How has it been being in school at this time, in the middle of a pandemic, without actually being on campus and doing remote work?

It is so difficult. The first few months when we transitioned into spring term it was so difficult to stay focused in these Zoom meetings. I had to move from Corvallis back home to California so there was a lot of unstableness that I felt in the first few months. With Summer coming on I was not able to relax like I usually get to because of the pandemic going on, and then the talks of election coming in. With the start of Fall term, I feel like everyone gets so easily exhausted because we don't have that physical connection, that physical support that we get just being next to a peer, or someone in our classes and learning together.

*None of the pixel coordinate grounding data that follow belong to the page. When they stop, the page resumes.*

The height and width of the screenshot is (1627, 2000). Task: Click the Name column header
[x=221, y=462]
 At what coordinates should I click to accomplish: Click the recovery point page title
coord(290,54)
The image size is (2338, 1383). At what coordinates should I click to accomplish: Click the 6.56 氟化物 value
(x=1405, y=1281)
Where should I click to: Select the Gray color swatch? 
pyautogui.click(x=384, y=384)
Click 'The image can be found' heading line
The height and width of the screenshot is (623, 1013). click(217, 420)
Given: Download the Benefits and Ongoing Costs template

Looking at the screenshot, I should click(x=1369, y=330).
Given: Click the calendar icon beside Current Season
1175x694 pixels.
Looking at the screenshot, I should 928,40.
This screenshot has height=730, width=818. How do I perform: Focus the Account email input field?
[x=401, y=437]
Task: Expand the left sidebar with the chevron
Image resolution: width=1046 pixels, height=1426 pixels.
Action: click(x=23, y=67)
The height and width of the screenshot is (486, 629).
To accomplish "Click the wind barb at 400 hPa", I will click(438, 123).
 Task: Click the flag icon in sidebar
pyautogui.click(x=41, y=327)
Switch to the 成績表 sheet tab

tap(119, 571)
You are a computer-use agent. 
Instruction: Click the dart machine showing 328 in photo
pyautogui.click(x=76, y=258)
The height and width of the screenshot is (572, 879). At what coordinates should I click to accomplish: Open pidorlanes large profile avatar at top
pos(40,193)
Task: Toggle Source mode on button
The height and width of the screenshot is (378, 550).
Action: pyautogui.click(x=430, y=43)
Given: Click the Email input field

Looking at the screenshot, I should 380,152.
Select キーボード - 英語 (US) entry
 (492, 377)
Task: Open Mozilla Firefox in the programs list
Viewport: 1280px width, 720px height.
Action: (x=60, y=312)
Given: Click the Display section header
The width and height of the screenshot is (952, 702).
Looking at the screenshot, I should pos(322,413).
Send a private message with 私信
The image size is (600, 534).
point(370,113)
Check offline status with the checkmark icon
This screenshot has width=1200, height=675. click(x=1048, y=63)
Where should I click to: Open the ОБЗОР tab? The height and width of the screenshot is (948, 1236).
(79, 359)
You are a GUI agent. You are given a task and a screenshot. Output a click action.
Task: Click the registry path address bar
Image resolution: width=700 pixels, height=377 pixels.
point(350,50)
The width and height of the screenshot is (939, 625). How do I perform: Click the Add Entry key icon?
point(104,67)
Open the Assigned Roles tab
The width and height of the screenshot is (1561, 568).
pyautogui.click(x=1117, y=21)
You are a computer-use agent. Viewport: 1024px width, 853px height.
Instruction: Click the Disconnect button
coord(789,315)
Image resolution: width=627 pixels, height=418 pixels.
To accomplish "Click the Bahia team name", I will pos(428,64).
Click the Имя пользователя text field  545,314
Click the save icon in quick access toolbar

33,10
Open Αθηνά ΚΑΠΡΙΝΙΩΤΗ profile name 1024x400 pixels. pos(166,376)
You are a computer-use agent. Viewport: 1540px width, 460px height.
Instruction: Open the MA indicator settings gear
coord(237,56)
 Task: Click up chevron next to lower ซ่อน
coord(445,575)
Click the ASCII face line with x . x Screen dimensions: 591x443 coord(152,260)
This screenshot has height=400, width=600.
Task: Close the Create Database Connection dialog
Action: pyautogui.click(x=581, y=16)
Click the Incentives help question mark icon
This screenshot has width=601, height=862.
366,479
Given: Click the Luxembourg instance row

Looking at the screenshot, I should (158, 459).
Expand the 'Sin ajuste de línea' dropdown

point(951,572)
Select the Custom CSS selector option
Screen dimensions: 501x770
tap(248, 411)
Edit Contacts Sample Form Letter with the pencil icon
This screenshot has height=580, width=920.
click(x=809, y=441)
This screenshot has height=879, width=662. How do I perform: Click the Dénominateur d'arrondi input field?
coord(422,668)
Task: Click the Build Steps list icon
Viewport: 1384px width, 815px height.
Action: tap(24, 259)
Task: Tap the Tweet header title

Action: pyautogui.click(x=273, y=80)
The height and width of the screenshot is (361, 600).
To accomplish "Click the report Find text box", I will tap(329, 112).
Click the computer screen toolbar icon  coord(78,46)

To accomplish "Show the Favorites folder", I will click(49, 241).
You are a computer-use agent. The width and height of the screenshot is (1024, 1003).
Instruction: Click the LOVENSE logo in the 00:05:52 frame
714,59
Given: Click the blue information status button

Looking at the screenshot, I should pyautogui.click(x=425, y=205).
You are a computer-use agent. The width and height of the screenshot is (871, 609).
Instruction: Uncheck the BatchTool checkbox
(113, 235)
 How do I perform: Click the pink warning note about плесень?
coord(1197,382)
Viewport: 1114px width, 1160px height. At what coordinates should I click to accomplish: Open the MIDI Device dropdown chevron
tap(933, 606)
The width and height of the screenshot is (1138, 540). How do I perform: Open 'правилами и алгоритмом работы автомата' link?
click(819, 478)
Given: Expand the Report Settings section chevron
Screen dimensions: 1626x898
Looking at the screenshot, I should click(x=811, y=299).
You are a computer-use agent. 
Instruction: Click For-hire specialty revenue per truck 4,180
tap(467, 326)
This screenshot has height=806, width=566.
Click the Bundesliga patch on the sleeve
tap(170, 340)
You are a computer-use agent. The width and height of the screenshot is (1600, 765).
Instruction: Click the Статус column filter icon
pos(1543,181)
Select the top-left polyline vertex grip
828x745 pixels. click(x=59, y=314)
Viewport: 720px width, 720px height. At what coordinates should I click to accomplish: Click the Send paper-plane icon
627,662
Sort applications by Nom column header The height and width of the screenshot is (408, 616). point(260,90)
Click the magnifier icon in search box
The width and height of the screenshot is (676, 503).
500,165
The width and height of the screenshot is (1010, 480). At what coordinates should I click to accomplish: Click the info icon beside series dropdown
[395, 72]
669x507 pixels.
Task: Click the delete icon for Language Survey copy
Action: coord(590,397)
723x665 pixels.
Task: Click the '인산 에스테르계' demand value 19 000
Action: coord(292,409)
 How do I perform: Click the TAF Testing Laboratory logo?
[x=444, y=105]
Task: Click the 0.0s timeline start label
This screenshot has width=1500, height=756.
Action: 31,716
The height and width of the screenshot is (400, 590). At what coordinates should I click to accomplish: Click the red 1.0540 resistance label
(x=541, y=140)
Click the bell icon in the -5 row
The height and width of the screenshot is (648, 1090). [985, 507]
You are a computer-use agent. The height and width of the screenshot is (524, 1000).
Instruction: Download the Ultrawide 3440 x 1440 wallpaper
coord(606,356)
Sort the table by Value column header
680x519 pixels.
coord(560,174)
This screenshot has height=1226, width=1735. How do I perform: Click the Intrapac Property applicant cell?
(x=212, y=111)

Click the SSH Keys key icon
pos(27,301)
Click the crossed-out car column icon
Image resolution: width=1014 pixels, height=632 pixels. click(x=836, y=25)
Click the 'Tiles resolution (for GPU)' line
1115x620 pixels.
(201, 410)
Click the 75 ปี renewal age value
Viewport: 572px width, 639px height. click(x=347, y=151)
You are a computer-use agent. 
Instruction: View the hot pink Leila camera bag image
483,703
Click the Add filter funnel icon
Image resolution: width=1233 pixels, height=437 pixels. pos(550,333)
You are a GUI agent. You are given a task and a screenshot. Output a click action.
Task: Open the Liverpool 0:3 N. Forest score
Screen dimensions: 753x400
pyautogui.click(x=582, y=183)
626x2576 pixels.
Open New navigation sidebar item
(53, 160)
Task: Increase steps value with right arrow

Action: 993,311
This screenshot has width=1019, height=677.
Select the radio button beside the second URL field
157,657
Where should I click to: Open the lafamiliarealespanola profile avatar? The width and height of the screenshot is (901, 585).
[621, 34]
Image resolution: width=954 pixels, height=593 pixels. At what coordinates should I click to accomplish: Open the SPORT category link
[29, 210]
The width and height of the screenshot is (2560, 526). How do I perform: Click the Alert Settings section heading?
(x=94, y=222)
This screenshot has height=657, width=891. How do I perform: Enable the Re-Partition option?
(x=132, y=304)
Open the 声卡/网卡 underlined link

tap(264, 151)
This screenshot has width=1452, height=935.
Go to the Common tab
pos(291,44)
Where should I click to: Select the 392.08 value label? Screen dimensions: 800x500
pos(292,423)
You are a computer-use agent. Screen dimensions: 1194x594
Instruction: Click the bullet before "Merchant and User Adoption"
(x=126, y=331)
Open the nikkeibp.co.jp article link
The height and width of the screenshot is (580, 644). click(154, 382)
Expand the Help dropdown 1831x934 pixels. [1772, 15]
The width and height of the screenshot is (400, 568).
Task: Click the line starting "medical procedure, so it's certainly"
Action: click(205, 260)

It feels so isolating because we have to do all these readings and a lot of them are heavy, and talk about trauma, and are hard to process and you don’t really get that discussion that you get if you were to talk to your peers. There is a lot of disconnect and uncertainty, even now. 

What are some things that you are doing for self-care, and some activities you are engaging in during this time of self-isolation because of COVID-19? 

For me, self-care is taking a day off. I also work and go to school and so taking a day off in the week where I can just sit and relax, whether is binge-watching Netflix shows or just being able to go run errands for my mom. I have a dog so I enjoy walking him. Self-care is also exiting hard conversations that I have with family, and being able to stay and be with myself. 

Interview by Sharadha Kalyanam (she/they), WGSS PhD student, QS Minor, Media Outreach Coordinator, Women, Gender, and Sexuality Studies,Oregon State University.